Associação da Polícia repudia uso de algemas em coronel preso na ‘Operação Arrocho da Lei’

Agentes do grupo fera levam coronel da PM, preso em operação Arrocho/ foto: reprodução

Agentes do grupo fera levam coronel da PM, preso em operação Arrocho/ foto: reprodução

Após a operação ‘Arrocho da Lei’ deflagrada nessa quinta-feira (6), pelo Ministério Público do Amazonas (MPAM), que resultou na prisão de policias militares envolvidos com o tráfico de drogas, a Associação dos Oficiais da Polícia e Bombeiro Militar do Amazonas (AOPBMAM) emitiu uma nota para repudiar, segundo eles a  “espetacularização” em torno da operação e o uso de algemas no coronel da Policia Militar no momento da prisão.

A ação foi realizada por meio do Grupo de Atuação Especial e Combate ao Crime Organizado (Gaeco) e, além dos mandados de prisão temporária de um investigador da Polícia Civil, um ex-policial e um coronel da Polícia Militar, ainda foram cumpridos dez mandados de busca e apreensão.

Os agentes públicos estão sendo investigados por envolvimento com o tráfico de drogas. De acordo com informações repassadas pelo Ministério Público, o grupo roubava drogas de facções criminosas e depois as revendia.

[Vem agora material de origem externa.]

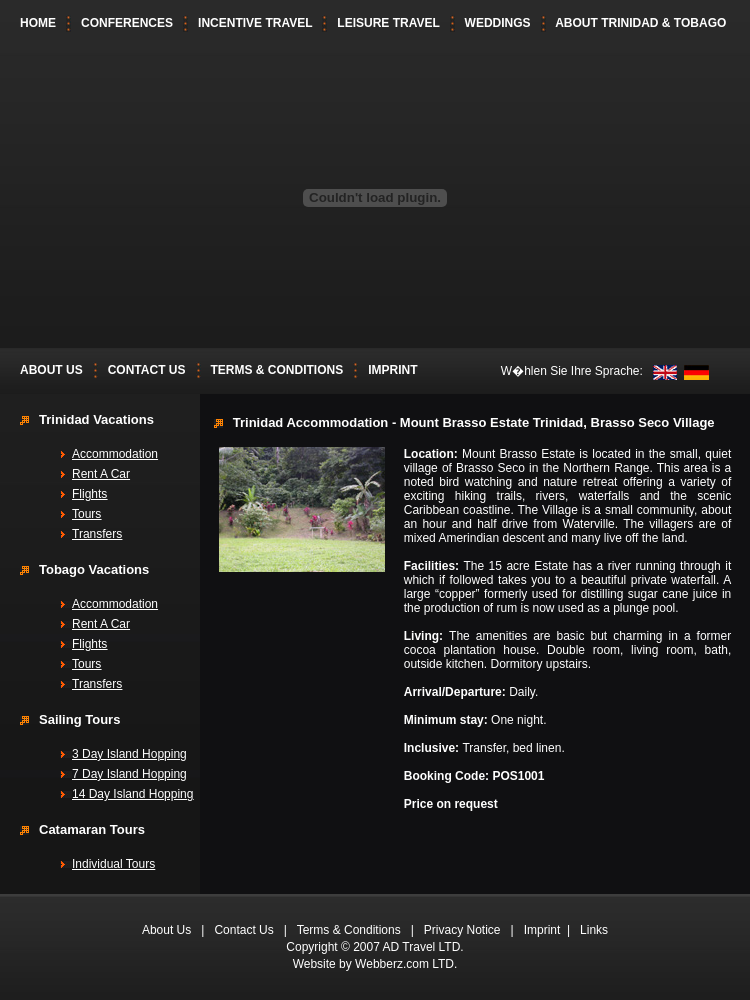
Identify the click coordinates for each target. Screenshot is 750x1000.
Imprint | (552, 930)
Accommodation (115, 454)
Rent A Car (101, 474)
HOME (38, 23)
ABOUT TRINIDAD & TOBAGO (640, 23)
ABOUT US (51, 370)
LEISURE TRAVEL (388, 23)
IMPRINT (392, 370)
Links (594, 930)
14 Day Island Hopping (132, 794)
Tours (86, 514)
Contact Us (243, 930)
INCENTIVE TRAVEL (255, 23)
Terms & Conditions (349, 930)
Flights (89, 494)
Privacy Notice (462, 930)
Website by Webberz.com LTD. (375, 964)
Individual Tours (113, 864)
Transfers (97, 534)
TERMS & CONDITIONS (277, 370)
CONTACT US (147, 370)
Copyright (311, 947)
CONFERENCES (127, 23)
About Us (166, 930)
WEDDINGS (498, 23)
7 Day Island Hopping (129, 774)
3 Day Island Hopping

A Nota criticou ainda o fato dos policiais terem se submetido ao uso de algemas sem necessidade alegando que a situação desrespeita a dignidade do cidadão.

Confira a nota na íntegra  

“A Associação dos Oficiais da Polícia e Bombeiro Militar do Amazonas – AOPBMAM, vem a público manifestar-se acerca da espetacularização, da exposição e da contrariedade à súmula nº 11 do Supremo Tribunal Federal. Na manhã desta quinta-feira (06/05/2021), por meio do GAECO (Grupo de Atuação Especial e Combate ao Crime Organizado) foi deflagrada a Operação Arrocho. Não cabe a esta associação versar sobre o relevante trabalho realizado pelo GAECO ou pelo Ministério Público, porém, é dever desta prezar pelo respeito da lei. Em que pese entendermos que a gravidade dos fatos e da natureza das pessoas envolvidas por vezes nos coloquem em situações imprevisíveis durante uma operação policial como essa, os profissionais que a conduziram negligenciaram normas que delimitam expressamente o que pode ou não ser feito.

Conforme amplamente noticiado, os Policiais Militares foram submetidos ao uso da algema sem a aparente necessidade, qual seja, de resistência ou fuga. O uso de algemas no caso em tela contraria a Súmula nº 11 do Supremo Tribunal Federal que visa proteger o princípio da presunção de inocência e respeitar a dignidade do cidadão. Vale informar à sociedade que só é lícito o uso de algemas em casos de resistência e de fundado receio de fuga ou de perigo à integridade física própria ou alheia, por parte do preso ou de terceiros, justificada a excepcionalidade por escrito, pena de responsabilidade disciplinar, civil e penal do agente ou da autoridade e de nulidade da prisão ou do ato processual a que se refere, sem prejuízo da responsabilidade civil do Estado, o que não ocorreu, com flagrante desrespeito à lei e a súmula.”